The stretch from the line with "Share [button] (62, 1819)" through the line with "Tìm (1327, 196)" in the records below: write it out exactly, and nothing else.

☆ ☆ ☆ ☆ ☆

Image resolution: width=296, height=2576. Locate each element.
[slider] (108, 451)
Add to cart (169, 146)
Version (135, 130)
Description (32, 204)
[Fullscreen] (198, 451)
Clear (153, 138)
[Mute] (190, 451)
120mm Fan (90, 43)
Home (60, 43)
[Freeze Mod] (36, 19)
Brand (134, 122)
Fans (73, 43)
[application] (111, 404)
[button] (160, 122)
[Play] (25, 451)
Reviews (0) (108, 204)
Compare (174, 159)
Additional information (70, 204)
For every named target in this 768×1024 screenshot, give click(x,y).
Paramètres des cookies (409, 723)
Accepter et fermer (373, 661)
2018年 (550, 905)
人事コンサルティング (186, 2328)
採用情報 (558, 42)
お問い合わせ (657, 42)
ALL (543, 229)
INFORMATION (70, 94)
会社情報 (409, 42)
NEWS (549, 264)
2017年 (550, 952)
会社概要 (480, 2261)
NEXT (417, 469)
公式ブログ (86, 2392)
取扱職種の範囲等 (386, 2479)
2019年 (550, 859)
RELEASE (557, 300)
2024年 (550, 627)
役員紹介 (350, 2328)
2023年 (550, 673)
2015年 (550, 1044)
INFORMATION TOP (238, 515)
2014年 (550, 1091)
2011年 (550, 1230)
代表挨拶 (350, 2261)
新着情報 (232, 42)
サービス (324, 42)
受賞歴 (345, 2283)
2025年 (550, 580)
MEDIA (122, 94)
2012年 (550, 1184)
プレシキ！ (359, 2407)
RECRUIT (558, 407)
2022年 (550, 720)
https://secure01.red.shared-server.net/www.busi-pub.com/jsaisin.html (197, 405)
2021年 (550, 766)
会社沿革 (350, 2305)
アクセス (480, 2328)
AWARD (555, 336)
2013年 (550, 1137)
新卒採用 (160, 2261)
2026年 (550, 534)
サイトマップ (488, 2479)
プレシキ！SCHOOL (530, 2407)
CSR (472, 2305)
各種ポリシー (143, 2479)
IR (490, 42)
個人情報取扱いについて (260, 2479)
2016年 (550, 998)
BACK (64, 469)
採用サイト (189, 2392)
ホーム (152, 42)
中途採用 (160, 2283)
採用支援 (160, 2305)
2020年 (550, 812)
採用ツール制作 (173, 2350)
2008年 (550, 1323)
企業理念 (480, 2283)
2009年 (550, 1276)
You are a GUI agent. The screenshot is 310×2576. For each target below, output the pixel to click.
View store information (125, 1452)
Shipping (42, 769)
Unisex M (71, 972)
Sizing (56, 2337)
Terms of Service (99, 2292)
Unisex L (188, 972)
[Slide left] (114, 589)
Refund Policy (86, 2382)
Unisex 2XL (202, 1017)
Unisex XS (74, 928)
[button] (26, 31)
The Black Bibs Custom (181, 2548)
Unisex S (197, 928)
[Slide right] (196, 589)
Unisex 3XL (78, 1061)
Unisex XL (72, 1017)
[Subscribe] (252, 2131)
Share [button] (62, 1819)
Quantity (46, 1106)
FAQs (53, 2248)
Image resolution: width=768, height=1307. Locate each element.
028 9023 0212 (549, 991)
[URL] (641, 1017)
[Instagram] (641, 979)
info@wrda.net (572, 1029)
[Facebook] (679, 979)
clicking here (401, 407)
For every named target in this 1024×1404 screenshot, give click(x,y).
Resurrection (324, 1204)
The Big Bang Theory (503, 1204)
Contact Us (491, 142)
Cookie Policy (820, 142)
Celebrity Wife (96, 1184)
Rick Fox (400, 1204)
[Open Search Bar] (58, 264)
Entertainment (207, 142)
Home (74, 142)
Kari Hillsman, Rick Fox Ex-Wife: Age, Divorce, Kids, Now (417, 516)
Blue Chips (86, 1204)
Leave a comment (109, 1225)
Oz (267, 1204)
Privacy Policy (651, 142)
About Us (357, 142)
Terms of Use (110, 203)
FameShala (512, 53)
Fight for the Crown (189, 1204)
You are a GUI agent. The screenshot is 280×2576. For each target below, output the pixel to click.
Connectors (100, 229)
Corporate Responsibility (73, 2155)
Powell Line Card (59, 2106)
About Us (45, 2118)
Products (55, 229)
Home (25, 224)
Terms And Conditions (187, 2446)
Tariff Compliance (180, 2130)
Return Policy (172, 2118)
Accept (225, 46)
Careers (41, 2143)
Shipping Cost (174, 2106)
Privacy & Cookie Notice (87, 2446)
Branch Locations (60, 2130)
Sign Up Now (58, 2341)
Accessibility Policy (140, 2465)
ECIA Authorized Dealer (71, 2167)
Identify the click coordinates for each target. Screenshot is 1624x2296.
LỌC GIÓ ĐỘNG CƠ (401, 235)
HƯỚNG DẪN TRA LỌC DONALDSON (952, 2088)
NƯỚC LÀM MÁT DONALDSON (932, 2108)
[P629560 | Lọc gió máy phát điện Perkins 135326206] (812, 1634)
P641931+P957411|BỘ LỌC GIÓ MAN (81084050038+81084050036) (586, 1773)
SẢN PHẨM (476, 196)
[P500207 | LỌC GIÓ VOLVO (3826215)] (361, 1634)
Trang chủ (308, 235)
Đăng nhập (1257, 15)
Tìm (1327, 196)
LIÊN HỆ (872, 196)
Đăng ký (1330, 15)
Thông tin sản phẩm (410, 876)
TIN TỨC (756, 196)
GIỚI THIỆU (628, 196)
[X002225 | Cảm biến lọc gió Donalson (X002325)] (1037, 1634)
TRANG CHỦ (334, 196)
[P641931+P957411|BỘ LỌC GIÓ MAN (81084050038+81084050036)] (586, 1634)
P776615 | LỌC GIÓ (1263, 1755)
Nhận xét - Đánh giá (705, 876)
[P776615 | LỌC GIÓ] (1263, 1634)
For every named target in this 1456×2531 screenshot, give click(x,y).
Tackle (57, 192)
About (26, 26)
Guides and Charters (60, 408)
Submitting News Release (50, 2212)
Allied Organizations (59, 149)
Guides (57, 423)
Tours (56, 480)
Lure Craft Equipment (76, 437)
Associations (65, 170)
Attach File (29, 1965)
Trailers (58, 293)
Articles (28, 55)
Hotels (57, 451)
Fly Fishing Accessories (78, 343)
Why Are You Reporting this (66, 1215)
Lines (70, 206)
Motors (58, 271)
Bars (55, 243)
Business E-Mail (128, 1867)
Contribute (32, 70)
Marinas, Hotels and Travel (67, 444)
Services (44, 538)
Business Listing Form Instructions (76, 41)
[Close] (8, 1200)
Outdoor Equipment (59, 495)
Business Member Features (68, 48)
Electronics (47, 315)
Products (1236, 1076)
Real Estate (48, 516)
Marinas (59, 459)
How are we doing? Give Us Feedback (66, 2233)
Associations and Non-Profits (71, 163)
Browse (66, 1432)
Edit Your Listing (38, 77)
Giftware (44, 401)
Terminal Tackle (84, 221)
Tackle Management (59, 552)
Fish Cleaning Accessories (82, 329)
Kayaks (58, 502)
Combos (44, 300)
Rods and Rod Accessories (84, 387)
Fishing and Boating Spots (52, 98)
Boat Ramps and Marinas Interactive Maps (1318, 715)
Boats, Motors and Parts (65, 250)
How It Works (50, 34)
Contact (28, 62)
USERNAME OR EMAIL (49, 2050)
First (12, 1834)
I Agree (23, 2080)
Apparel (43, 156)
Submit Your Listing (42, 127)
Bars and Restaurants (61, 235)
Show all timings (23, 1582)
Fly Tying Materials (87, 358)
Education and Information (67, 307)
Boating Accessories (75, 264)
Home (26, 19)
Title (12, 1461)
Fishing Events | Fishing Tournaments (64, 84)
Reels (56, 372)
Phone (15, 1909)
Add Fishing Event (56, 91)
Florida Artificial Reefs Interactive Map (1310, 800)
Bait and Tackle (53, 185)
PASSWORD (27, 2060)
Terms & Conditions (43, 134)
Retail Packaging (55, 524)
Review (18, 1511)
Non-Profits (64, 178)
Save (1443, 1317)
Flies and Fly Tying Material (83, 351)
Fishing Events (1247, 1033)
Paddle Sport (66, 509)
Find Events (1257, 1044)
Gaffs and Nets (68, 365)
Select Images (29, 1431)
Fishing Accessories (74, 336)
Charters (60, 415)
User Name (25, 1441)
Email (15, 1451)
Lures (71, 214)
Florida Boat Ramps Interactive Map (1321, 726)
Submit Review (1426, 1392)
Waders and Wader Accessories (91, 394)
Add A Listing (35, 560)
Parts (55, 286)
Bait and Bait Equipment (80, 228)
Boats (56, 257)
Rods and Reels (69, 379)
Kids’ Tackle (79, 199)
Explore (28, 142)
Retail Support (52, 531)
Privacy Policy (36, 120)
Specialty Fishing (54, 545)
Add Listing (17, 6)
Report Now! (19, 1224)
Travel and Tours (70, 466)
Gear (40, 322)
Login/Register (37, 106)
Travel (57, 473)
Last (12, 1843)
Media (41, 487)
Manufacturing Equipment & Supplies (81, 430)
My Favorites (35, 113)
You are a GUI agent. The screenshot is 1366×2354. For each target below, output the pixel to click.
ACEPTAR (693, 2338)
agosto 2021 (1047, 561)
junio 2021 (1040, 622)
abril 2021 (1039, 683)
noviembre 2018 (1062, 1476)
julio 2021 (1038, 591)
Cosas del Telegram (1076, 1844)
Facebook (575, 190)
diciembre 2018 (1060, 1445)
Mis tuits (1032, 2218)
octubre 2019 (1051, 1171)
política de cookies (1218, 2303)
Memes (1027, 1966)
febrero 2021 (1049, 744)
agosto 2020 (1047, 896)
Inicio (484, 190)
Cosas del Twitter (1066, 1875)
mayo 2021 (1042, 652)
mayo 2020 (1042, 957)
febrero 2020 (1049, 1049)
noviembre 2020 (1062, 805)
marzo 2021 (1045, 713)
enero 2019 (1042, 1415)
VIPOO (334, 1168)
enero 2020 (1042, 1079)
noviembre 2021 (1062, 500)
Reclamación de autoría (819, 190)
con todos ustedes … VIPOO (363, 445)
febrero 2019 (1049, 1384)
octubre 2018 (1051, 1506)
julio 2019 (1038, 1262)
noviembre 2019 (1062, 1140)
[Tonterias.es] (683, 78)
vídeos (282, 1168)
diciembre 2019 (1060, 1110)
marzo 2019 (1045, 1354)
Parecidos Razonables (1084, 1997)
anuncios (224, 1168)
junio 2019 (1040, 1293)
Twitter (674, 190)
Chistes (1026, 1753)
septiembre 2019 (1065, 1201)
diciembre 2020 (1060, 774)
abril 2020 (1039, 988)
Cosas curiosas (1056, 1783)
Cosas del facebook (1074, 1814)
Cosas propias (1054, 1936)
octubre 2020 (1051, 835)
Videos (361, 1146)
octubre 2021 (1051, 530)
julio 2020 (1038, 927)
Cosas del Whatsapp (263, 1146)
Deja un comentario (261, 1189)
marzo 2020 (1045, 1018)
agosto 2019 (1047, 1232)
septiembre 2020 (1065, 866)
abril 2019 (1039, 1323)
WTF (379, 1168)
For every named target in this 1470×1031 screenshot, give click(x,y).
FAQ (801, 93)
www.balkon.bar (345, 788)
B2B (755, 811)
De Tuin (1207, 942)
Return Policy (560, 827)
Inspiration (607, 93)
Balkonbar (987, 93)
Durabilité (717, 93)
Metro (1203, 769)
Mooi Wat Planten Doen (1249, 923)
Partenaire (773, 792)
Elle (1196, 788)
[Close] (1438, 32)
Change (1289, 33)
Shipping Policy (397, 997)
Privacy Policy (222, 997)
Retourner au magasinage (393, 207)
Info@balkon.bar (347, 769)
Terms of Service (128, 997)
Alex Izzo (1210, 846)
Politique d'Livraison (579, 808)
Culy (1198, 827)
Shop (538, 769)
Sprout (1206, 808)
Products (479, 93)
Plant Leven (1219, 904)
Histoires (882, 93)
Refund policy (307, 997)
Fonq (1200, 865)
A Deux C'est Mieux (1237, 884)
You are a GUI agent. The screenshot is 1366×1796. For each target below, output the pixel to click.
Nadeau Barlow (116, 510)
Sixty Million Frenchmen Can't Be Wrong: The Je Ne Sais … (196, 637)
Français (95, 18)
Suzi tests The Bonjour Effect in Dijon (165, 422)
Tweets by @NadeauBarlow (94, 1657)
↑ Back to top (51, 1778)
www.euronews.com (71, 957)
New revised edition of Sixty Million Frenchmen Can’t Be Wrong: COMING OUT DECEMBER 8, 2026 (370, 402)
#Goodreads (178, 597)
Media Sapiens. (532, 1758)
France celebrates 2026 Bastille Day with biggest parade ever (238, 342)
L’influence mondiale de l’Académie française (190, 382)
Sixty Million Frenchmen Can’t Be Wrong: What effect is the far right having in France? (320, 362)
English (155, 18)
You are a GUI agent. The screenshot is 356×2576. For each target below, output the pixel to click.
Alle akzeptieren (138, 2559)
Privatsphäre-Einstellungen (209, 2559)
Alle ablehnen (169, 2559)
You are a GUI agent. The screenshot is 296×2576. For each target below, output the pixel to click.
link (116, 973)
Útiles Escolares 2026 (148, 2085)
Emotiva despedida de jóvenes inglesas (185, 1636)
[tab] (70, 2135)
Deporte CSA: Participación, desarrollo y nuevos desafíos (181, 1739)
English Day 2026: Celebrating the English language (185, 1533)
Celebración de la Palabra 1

☆ ☆ ☆ ☆ ☆

**Exercise response:**
Share [button] (62, 1819)
Quantity (46, 1106)
FAQs (53, 2248)
Image resolution: width=768, height=1307. Locate each element.
028 9023 0212 (549, 991)
[URL] (641, 1017)
[Instagram] (641, 979)
info@wrda.net (572, 1029)
[Facebook] (679, 979)
clicking here (401, 407)
For every named target in this 1024×1404 screenshot, give click(x,y).
Resurrection (324, 1204)
The Big Bang Theory (503, 1204)
Contact Us (491, 142)
Cookie Policy (820, 142)
Celebrity Wife (96, 1184)
Rick Fox (400, 1204)
[Open Search Bar] (58, 264)
Entertainment (207, 142)
Home (74, 142)
Kari Hillsman, Rick Fox Ex-Wife: Age, Divorce, Kids, Now (417, 516)
Blue Chips (86, 1204)
Leave a comment (109, 1225)
Oz (267, 1204)
Privacy Policy (651, 142)
About Us (357, 142)
Terms of Use (110, 203)
FameShala (512, 53)
Fight for the Crown (189, 1204)
You are a GUI agent. The screenshot is 280×2576. For each target below, output the pixel to click.
Connectors (100, 229)
Corporate Responsibility (73, 2155)
Powell Line Card (59, 2106)
About Us (45, 2118)
Products (55, 229)
Home (25, 224)
Terms And Conditions (187, 2446)
Tariff Compliance (180, 2130)
Return Policy (172, 2118)
Accept (225, 46)
Careers (41, 2143)
Shipping Cost (174, 2106)
Privacy & Cookie Notice (87, 2446)
Branch Locations (60, 2130)
Sign Up Now (58, 2341)
Accessibility Policy (140, 2465)
ECIA Authorized Dealer (71, 2167)
Identify the click coordinates for each target. Screenshot is 1624x2296.
LỌC GIÓ ĐỘNG CƠ (401, 235)
HƯỚNG DẪN TRA LỌC DONALDSON (952, 2088)
NƯỚC LÀM MÁT DONALDSON (932, 2108)
[P629560 | Lọc gió máy phát điện Perkins 135326206] (812, 1634)
P641931+P957411|BỘ LỌC GIÓ MAN (81084050038+81084050036) (586, 1773)
SẢN PHẨM (476, 196)
[P500207 | LỌC GIÓ VOLVO (3826215)] (361, 1634)
Trang chủ (308, 235)
Đăng nhập (1257, 15)
Tìm (1327, 196)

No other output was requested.